| Oct 04, 2007

Feature Article - October 4, 2007 Feature Article - October 4, 2007

Electoral Reformby Jeff Green

In addition to electing a government, Ontarians will be voting in a referendum on electoral reform when they go to the polls next week. If 60% of the people who vote in the referendum support it, the next Ontario election will be held under a new system, the mixed member proportional representation system (MMP).

Fortunately, the new system is easier to use than it is to pronounce.

Currently, the Province is divided up in 107 ridings. Under the current system, which has been in place since Ontarians have gone to the polls, candidates from the different political parties will be contesting each of these ridings. The candidate in each riding that receives the most votes will represent the riding at Queen’s Park. The party that elects the most representatives will form the government, and if one party elects more that half of the members (54 of more), which happens more often than not in Ontario, they will hold majority power.


This will enable that party to pass legislation that they deem to be in the interest of Ontario for the next four years, when they will face the electorate again.

If the leading party elects less than 54 members, they will form a minority government and will need the support of at least one other party in order to get legislation approved at Queen’s Park.

A Citizen’s assembly that studied the electoral system concluded that it was flawed, and proposed a new system, MMP, to replace it.

The major flaw that the Citizen’s Assembly identified was the fact that all of the people who do not vote for the winning candidate in each riding end up casting a meaningless vote. In Ontario’s multi-party system where candidates often win their ridings with 35% to 40% of the popular votes, the majority of voters in most ridings do not end up with their choice being represented at Queen’s Park.

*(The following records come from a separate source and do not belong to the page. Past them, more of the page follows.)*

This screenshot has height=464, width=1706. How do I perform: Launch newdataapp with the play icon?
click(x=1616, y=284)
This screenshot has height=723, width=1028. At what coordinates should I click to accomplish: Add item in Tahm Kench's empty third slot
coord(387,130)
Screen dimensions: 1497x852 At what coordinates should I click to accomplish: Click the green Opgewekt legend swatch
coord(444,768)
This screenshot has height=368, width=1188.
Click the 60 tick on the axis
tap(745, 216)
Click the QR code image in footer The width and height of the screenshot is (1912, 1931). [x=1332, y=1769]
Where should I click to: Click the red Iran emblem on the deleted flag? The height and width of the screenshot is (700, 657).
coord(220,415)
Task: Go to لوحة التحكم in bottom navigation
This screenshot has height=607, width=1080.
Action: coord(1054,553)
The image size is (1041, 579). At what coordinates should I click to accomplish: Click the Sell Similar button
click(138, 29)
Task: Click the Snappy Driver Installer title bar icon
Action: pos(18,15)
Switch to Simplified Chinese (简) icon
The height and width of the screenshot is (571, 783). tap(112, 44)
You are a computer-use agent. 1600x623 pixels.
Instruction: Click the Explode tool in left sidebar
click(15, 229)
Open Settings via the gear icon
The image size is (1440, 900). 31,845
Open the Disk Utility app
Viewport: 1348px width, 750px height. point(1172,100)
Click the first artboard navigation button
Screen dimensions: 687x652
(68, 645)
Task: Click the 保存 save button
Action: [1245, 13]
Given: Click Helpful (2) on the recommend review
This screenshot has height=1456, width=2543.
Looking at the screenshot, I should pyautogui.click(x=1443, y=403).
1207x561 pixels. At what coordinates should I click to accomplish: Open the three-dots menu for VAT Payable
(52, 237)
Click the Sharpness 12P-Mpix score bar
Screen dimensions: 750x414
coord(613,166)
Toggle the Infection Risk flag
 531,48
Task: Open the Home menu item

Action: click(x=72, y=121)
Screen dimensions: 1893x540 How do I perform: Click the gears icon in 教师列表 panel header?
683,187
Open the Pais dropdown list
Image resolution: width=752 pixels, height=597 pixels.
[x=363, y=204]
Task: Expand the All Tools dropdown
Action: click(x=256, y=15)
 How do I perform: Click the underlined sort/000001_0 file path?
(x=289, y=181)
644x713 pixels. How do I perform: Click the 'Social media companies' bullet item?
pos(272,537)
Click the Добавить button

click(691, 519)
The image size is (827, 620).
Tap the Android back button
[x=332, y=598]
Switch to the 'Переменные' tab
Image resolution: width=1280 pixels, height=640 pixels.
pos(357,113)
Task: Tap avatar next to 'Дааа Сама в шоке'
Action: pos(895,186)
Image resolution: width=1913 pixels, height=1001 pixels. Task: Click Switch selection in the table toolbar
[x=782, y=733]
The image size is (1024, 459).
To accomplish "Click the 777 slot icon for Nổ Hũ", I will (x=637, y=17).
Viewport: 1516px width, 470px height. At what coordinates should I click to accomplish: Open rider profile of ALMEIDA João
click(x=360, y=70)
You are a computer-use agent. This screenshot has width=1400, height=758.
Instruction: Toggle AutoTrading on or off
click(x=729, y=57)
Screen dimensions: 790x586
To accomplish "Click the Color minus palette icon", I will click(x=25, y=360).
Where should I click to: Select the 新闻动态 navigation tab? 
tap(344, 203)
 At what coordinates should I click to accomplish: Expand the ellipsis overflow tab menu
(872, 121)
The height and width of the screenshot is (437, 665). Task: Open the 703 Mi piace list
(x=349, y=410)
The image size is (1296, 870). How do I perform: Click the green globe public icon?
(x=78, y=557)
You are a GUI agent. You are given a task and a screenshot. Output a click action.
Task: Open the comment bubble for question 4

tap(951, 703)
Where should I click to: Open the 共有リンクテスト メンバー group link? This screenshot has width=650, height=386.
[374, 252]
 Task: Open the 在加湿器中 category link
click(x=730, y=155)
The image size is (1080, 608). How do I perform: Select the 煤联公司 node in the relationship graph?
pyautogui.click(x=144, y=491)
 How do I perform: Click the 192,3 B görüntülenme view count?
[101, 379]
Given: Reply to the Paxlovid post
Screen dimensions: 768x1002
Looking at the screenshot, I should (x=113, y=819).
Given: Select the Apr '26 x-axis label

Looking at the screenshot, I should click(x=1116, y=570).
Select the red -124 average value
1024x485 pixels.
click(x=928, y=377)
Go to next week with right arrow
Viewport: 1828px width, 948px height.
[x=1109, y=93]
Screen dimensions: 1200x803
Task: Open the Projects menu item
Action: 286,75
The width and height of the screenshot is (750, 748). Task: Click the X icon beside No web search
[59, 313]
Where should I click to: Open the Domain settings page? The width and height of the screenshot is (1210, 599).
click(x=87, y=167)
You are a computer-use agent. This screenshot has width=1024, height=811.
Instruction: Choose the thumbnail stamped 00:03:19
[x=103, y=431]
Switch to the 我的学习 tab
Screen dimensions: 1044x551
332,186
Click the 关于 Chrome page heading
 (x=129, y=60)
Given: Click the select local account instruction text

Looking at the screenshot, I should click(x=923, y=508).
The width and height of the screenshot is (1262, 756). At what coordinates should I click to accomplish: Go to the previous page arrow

On a province-wide level the current system, which has been dubbed “first past the post” has particular implications for smaller parties. The most striking example of this is the Green Party, which receives up to 5% of the votes, but none of these votes has ever translated into any representation.

On the other hand, a party often wins a majority with well under 50% of the total vote. The Liberals won 72 of the 107 seats in 2003 on 46% of the vote. In 1990, the NDP formed a majority government with only 37% of the popular vote.

The Mixed Member Proportional system is the vehicle the Citizen’s Assembly chose to remedy this inequity. MMP is a modification of the current system. It proposes 90, larger ridings in place of the current 107. These 90 representatives would be elected in the same way that current representatives are elected, and the election ballot would contain the names of the nominated candidates in the riding from all of the parties, just as it does now.

In addition, the ballot would contain a list of parties, and voters will have the opportunity to cast a second ballot, a vote for their favourite party. The second vote, the party vote, will be used to determine the other 29 representatives at Queen’s Park.

Weeks before the election, each party will publish a prioritised list of 29 names as their candidates for “list members”.

When the votes are tallied on election night, the winners of the 90 riding elections will be determined using the regular ballot.

The second ballot will be used to bump up the number of seats for those parties who receive less seats than the popular vote would entitle them to.

If the results were the same as the 1990 election, for example, the NDP would only end up with 37% of the overall seats, and would have formed a minority or a coalition government instead of a majority government.

If the people of Ontario are determined to give one party a majority, over 50% of the voters would have to choose that party. Otherwise, when all is said and done, the most popular party, which usually receives around 40 - 45% of the votes, will end up with about 45 seats in the 129 seat legislature and will have to find 20 votes from other parties if they want to form a stable coalition government.

One of the major points made by critics of the MMP is that the list members will not be accountable to a direct vote of the Ontario public, they will be chosen instead by the parties. This tier of party chosen representatives will be, they say, beholden to the party that selected them, and not to the general public

Proponents of the system counter this argument by saying that each party will publish the list in advance, and that the media will be able to scrutinise the list. They say the electorate would penalize those parties that do not come up with their list members in an open and democratic fashion.

(There is more information on the web about the Mixed Member Proportional Representation System www.yourbigdecision.ca.).